#### Set problem
Turn the lines below into a Markdown table with the columns "Number" and "Line," numbering each row and skipping any blank lines. Leave out the pictures.
::: Working data :::
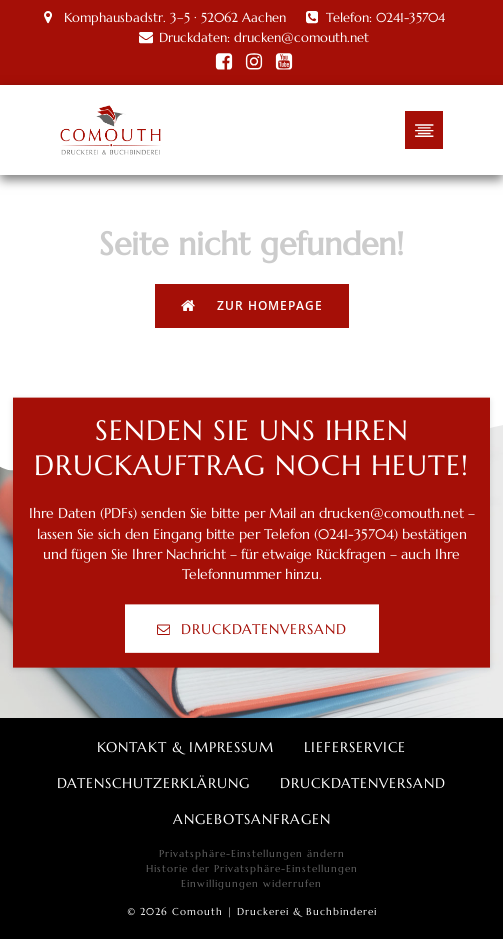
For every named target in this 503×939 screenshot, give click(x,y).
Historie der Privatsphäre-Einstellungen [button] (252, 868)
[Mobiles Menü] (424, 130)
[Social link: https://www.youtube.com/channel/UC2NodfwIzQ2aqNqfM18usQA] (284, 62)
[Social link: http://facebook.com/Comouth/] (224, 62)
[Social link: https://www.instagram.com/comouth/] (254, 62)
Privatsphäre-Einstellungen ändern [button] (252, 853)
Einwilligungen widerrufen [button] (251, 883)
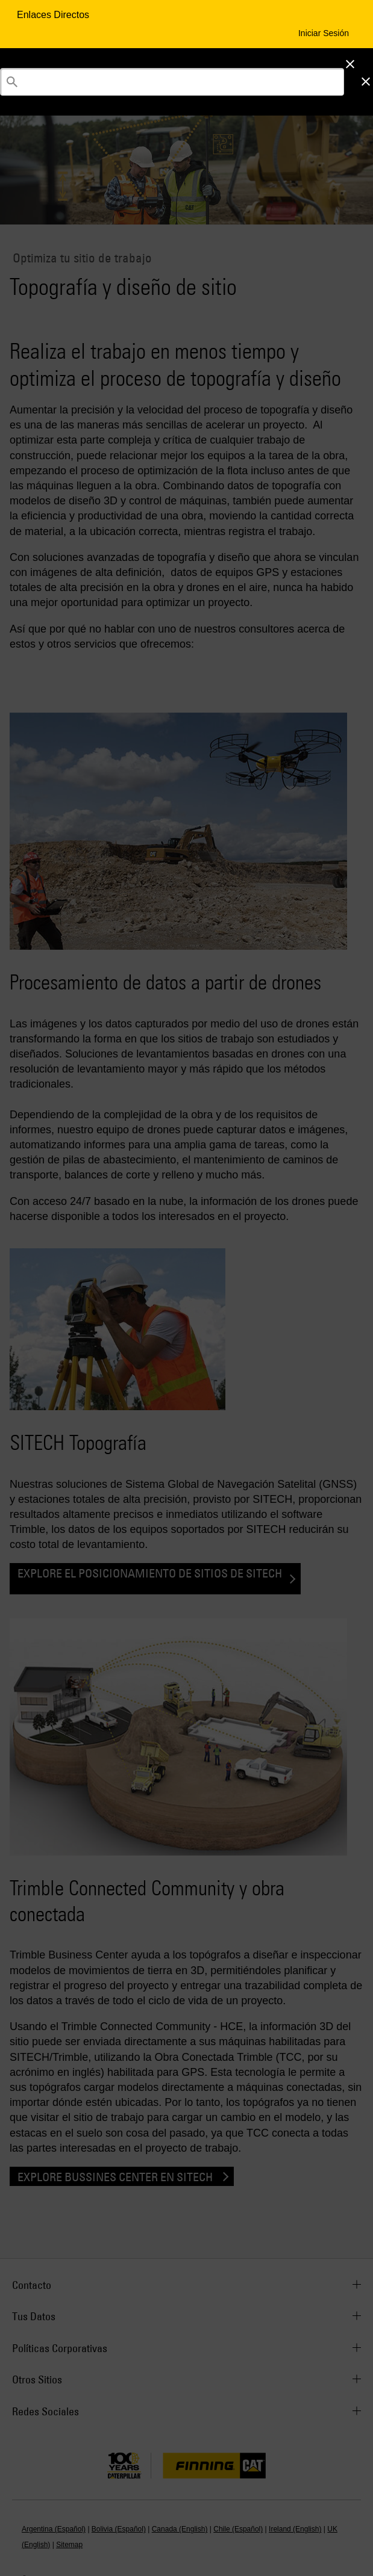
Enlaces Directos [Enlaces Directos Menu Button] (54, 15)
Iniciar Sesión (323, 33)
:::
#### Right answer
| Number | Line |
|---|---|
| 1 | For every named target in this 503×939 screenshot, give click(x,y). |
| 2 | Historie der Privatsphäre-Einstellungen [button] (252, 868) |
| 3 | [Mobiles Menü] (424, 130) |
| 4 | [Social link: https://www.youtube.com/channel/UC2NodfwIzQ2aqNqfM18usQA] (284, 62) |
| 5 | [Social link: http://facebook.com/Comouth/] (224, 62) |
| 6 | [Social link: https://www.instagram.com/comouth/] (254, 62) |
| 7 | Privatsphäre-Einstellungen ändern [button] (252, 853) |
| 8 | Einwilligungen widerrufen [button] (251, 883) |
| 9 | Enlaces Directos [Enlaces Directos Menu Button] (54, 15) |
| 10 | Iniciar Sesión (323, 33) |